No documento oficial, por exemplo, não há qualquer referência aos mais de 600 mil mortos pela covid-19 e os ataques de Bolsonaro contra as vacinas. O documento do governo cita os diferentes programas de apoio à população no caso da covid-19. Mas, para as ONGs, tais referências não mostram a realidade da crise. Segundo eles, a pandemia "foi tratada de forma irresponsável pelo Executivo Federal e genocida em relação a populações específicas, como as quilombolas e indígenas".

Ao explicar suas prioridades, o governo afirmou que "as políticas de direitos humanos empreendidas pelo Estado brasileiro foram orientadas para garantia dos direitos essenciais das populações mais vulneráveis".

"Assim, entre os públicos priorizados pelas políticas públicas, destacam-se mulheres, crianças e adolescentes, idosos, povos e comunidades tradicionais e pessoas com deficiência, principalmente. No contexto da pandemia de covid-19, que assolou o mundo nos anos, tais grupos estão entre os cerca de 68 milhões de brasileiros diretamente e prioritariamente contemplados pelo Auxílio Emergencial que buscou mitigar os efeitos financeiros da pandemia nas pessoas e nas famílias, pois mães chefes de família receberam o auxílio financeiro em dobro, em atenção a sua condição de maior vulnerabilidade", garantiu.

Nesse contexto, o governo ainda indicou que agiu para comprar vacinas. Mas ocultou a demora na compra das doses, a decisão de não fazer parte inicialmente de projetos internacionais e a insistência com a aquisição de remédios sem comprovação de eficácia.

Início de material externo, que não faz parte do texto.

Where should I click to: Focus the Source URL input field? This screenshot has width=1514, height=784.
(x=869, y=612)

No que se refere aos temas mais globais de saúde, as entidades alertam que o Brasil "é um país doente". "O sistema público de saúde, apesar de belo na palavra, tem muita lacuna, dificuldade de infraestrutura, de pessoal capacitado e, após o Teto de Gastos (Emenda Constitucional n. 95/2016), retrocedeu o nível de financiamento que existia na época de sua implantação", alertam. Eles ainda apontam que os direitos à saúde reprodutiva "estão em desmonte, com profissionais de saúde que usam de preconceito para recusar serviços básicos humanizados principalmente às mulheres e meninas".

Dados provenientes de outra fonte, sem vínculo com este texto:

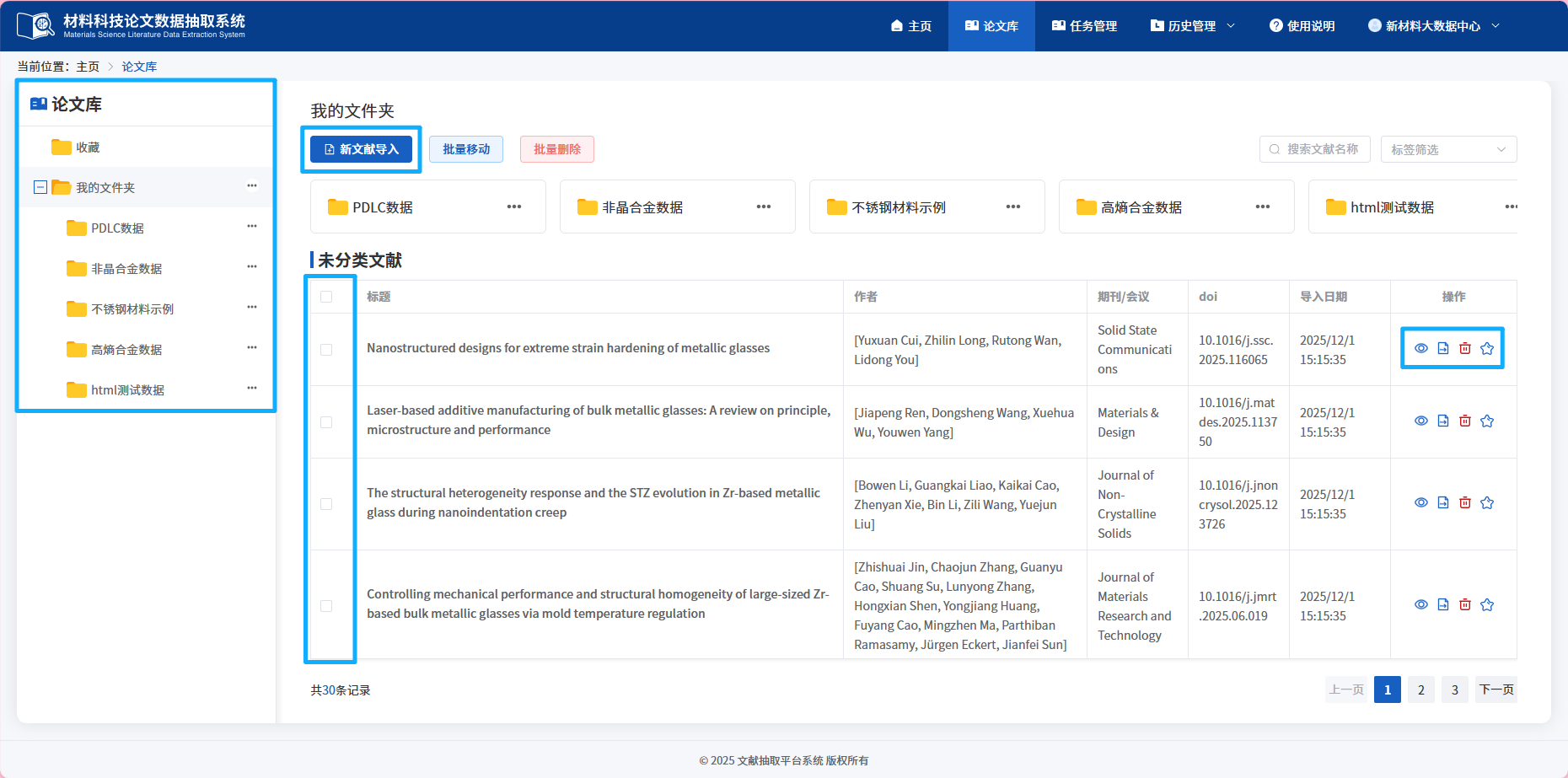Open options menu on the html测试数据 folder card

Ao contrário do que o Itamaraty insiste em apresentar aos órgãos internacionais e enquanto seus diplomatas em Brasília se esforçam em criar realidades paralelas sobre o país, as entidades apontam que a crise no setor é grave.

"O Brasil está em retrocesso acelerado no setor da saúde, ampliando a vulnerabilidade das camadas mais pobres da população, mas não se restringindo a tal, pois atinge todas as classes sociais, principalmente no crescimento das violências institucionais contra as mulheres", denunciam.